Desnorteado, ele voltou ao
palco e disse: "Morreu a maior
personalidade da Bahia". Imagens dessa passagem podem
ser vistas no YouTube (digitar
"Caetano", "homenagem",
"Jorge Amado").
Leia, abaixo, a entrevista que
Caetano concedeu à Folha, sobre sua relação com a obra e a
personalidade do conterrâneo.
(SYLVIA COLOMBO)
FOLHA - Ao observar os tipos que
se vêem hoje nas ruas de Salvador,
têm-se a impressão de que Amado
"romantizou" figuras que, na realidade, são mais duras. Poder fazer de
pessoas rudes personagens "mágicos" define um bom escritor?
CAETANO VELOSO - Quase tudo do
que você lê em Jorge foi escrito
há muitos anos. Quando havia
menos gente morando em
áreas urbanas, Salvador era
bem menor e bem mais pobre,
com a arquitetura antiga predominando. As pessoas hoje
não vivem mais nesse mundo.
Mesmo assim, seja em Salvador, seja nas cidades do Recôncavo, encontro doçura e poesia
em muitíssimas pessoas.
Jorge tinha um estilo exuberante e, no início, claramente
demagógico, mas a força da escrita dele não vem de uma possível adição de magia a personagens rudes. Essa não é a marca da boa ficção. Jorge não nos
iludia sobre a rudeza dos seus
tipos. Muitas vezes, a magia deles vinha exatamente disso.
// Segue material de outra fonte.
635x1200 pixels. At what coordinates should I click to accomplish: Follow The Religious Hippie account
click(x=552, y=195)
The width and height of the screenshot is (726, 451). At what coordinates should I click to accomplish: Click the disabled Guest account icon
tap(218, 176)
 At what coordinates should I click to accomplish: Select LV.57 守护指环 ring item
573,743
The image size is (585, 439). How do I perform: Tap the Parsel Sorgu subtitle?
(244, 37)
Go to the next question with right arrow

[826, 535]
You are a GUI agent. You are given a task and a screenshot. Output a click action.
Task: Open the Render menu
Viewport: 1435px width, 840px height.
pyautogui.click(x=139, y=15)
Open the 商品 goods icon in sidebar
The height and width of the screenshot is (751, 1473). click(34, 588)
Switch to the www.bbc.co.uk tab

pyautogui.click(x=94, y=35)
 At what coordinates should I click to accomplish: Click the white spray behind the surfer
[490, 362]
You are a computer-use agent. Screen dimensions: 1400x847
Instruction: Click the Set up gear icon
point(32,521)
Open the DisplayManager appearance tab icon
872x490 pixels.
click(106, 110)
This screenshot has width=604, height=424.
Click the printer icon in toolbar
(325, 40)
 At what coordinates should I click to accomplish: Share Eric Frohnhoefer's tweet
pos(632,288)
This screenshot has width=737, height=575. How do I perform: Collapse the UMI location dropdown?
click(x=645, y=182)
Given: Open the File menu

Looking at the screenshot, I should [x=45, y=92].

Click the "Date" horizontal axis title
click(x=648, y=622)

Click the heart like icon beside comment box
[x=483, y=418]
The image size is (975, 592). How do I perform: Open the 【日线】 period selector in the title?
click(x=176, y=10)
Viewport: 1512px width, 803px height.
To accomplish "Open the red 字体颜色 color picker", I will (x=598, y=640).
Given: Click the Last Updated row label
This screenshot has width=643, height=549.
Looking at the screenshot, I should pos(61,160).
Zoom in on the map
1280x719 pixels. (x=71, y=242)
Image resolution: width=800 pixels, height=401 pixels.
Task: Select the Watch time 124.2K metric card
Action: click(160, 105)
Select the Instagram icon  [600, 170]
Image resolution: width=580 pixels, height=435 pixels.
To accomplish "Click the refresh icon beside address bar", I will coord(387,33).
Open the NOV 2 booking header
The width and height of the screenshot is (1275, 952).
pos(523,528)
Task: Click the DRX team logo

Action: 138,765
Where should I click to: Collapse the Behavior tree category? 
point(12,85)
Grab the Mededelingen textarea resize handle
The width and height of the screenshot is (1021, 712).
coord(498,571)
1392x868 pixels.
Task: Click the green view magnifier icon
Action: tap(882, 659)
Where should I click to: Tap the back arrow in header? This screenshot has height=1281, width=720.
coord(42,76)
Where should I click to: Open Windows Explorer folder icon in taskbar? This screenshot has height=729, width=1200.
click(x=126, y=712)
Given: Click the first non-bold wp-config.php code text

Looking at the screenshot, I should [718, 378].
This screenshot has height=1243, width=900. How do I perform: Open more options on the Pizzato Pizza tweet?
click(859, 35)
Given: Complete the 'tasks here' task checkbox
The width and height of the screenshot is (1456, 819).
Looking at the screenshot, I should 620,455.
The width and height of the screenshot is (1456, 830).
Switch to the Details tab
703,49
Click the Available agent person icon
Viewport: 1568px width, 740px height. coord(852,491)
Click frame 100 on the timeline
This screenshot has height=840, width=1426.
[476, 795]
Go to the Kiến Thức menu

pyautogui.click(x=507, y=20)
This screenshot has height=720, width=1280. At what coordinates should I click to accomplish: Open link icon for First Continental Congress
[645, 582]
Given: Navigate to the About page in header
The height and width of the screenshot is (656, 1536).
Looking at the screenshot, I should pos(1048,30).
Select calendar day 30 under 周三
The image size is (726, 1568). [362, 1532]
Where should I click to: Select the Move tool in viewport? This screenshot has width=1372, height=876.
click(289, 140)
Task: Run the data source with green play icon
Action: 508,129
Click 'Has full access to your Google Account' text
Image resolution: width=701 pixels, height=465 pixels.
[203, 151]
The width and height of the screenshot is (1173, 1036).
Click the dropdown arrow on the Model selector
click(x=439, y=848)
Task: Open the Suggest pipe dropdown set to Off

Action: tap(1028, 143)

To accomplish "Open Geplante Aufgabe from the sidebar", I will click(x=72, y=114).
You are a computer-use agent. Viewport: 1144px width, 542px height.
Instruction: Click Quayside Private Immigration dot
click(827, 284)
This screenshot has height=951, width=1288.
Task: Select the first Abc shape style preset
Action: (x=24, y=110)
FOLHA - Você crê que o peso da
mensagem ideológica de sua obra
acabou por esvaziar, nos dias de hoje, o sentido de sua literatura?
CAETANO - Houve um tempo
em que as cenas piegas e as frases edificantes que tanto contribuíram para os comunistas
difundirem Jorge pelo mundo
me causavam certa repugnância. Eu era muito jovem. E antes, ainda quase criança, tinha
me comovido com "Mar Morto" e "Capitães da Areia". Mas a
Bahia de Jorge era mais forte
do que essas questões. Hoje representantes da esquerda no
poder esboçam antipatia a ele
por sua ligação com Antonio
Carlos Magalhães.
Um agente literário americano me disse que deixara de gostar de seus livros desde que ele,
por causa do stalinismo, tinha
rechaçado o comunismo e passado a escrever o que começou
com "Gabriela, Cravo e Canela". Era um americano da esquerda tradicional. Eu sou o
oposto disso: um brasileiro da
ex-esquerda anticonvencional.
Primeiro passei a amar a inocência dos textos da juventude
e a graça dos da maturidade.
Em todos, o jeito da Bahia. Gosto de Jorge Amado como gosto
de Fellini e de axé music.
FOLHA - Alguns autores tidos como
regionais nunca foram admitidos no
primeiro time da nossa literatura.
Amado pouco é mencionado nos
cursos de letras da USP e de outras
universidades. Há preconceito?
VELOSO - Eu próprio tenho
uma espécie de preconceito
contra a USP. Então estamos
equilibrados. Gosto mais de um
texto de Mario Schenberg em
que ele compara Jorge Mautner a Jorge Amado. Sou totalmente das elegâncias de Rosa e
Machado, de Cabral e Drummond. Mas, admirador dos extremismos dos concretistas
Campos e Pignatari, voltei a
Jorge antes de voltar a Clarice
Lispector. Sou também um
pouco parente do Glauber Rocha, que dizia preferir José de
Alencar a Machado (embora
nem por sonho eu prefira Alencar a Machado).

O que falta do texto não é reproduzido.